Now, the fact that a right to healthcare is a right to receive, and the fact that every right is social, means that for every such right, someone has an obligation to provide it.
This means that some individual, whether acting alone or as part of a huge healthcare organization, has a obligation to the individual holding the right to treatment.
Money (vs. health)
Now we have to bring in another social mechanism: money. Money is, at its essence, a social phenomenon that gives relative value to the time, effort, ownership, and skill that an individual brings, in creating a material object or providing a service to another.
It is immediately obvious that we have an intersection of two sets of social rights: any rights to any particular health treatments interact with whatever sets of rights exist with regard to the social phenomenon of money.
This is interesting and important, because some healthcares preserve life (are life-saving), and because in any complex society, the exchange of money is also essential to preserve life (as it permits purchase of essentials that each individual can't produce).

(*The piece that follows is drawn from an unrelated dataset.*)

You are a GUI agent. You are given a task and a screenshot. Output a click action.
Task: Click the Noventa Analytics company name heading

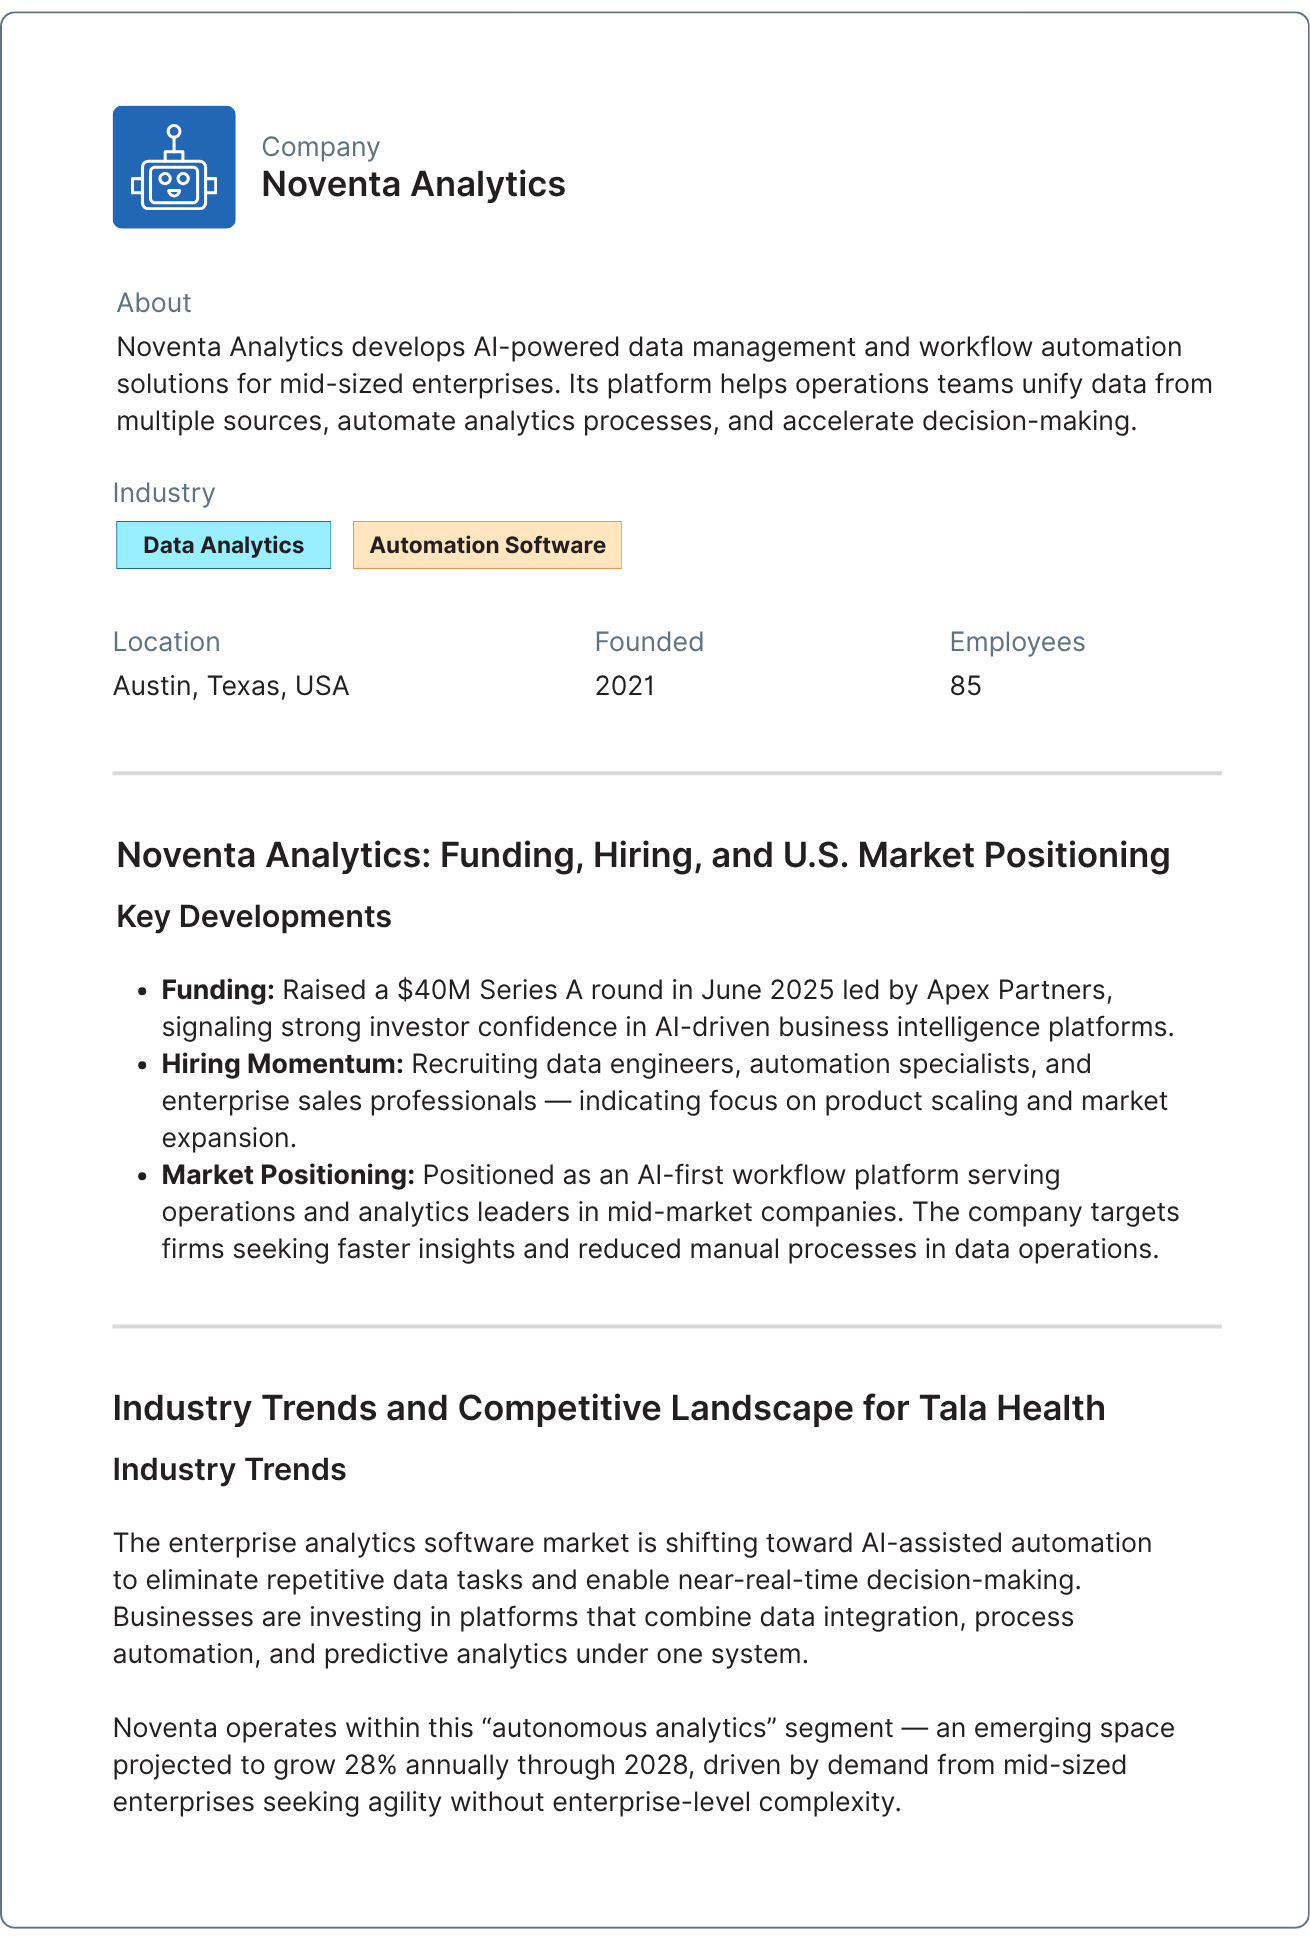tap(413, 184)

This also means that conflicts will occur; not the least is when a penniless individual is urgently in need of life-saving medical treatment that is costly for the provider to offer. The provision of treatment may threaten the existence of the provider while to withhold it more obviously threatens the existence of the sick individual.
How to Guarantee Healthcare is Available
There is only one way to resolve this conflict: to spread the cost of lifesaving healthcares across society through equitable sharing of all such cost, so that providers and their necessary physical resources exist when they are emergently needed; and so that (for example) Bart need not be denied neurosurgery for his epidural hematoma because providing it, at that moment, would bankrupt the hospital.
We see by this the essential difficulties in defining and establishing a right to healthcare. It involves establishing which treatments should be rights-based, and under what circumstances, and it also involves important parallel decisions about how to arrange finances -- how a healthcare system can and should be funded (what quality, what availability, how much reserve capacity; what payment systems), and what is 'fair' -- incomes, payments, and the like.
It's my view that there seems to be no real debate in our society that healthcares needed for preservation of life and amelioration of suffering are rights -- after all, clean water and sewage treatment, the most important healthcares, are without any debate funded by every community, and safe water and sewage treatment are required of individuals living outside of communities. This would imply that the universal provision of catastrophic health insurance would be universally accepted -- there would be debate, though, about what's a catastrophe!
But there is intense and continuing debate, with opinions swirling like the tides in a Fundy estuary, regarding funding mechanisms and levels. Ironically, the very people who are opposed to mandatory private health insurance are arguing as strongly for the socialized medicine of Medicare by saing, "Don't mess with my Medicare." This is exactly the British narcissism, "I've got mine, Jack!" This is not a debate about healthcare; it's purely selfishness.
It is impossible, in this little essay, to resolve which healthcares should be rights, or what the fairest payment mechanisms should be.
I will only observe that the current US system of healthcare payment is the least socially fair of any in the world, and the least efficient as well. Pick a thousand experts and ask each to redesign the system, and you'd get a thousand reforms that is each superior to the current chaos -- and each would be different from the others: inability to reach consensus -- the consequence of 'diversity' in our country -- is the central obstacle to agreement on reform.